They also look at the type of errors. Wrong patient, med, or directions are obviously worse then say wrong doctor.
 
I have been a floater pharmacist with walgreens for 8 months now, and I have already gotten 6 STARS. would this stop me from getting my own store? How many of these events before you get in trouble?
6 of them will get you a visit from the district manager....I don’t know the timespan thiugh
 
6 of them will get you a visit from the district manager....I don’t know the timespan thiugh

It has to be 2 within same week or 3 within 1 month. 6 errors in 8 months is not bad and will not get any visit or call from DM. I had 15 errors last year but my store is a high volume 400+ scripts/day. DM did not mention anything to me about my errors.
 
It has to be 2 within same week or 3 within 1 month. 6 errors in 8 months is not bad and will not get any visit or call from DM. I had 15 errors last year but my store is a high volume 400+ scripts/day. DM did not mention anything to me about my errors.

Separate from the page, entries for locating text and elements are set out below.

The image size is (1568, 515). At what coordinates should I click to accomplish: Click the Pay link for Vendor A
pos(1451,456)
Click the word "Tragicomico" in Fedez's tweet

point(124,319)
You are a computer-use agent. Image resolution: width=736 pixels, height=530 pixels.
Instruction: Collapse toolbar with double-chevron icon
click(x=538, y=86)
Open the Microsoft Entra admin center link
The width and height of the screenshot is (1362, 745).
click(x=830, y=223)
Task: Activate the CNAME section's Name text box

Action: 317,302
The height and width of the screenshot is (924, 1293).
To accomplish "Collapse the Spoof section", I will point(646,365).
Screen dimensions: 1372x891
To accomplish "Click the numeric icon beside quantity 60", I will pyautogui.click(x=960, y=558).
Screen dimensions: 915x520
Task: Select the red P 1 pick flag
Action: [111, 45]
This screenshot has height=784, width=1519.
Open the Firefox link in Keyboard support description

I worked there almost 9 years and I have never heard what standards are before they take action against your employment. I am gonna guess they do this so people strive for the best quality. 6 errors in 8 months is bad and certainly 15 in a year is horrible. Our first obligation is do no harm. 400 rxs is not high volume either that's probably a tier 2 store. It is possible to achieve far better. I would suggest you reset your perspective.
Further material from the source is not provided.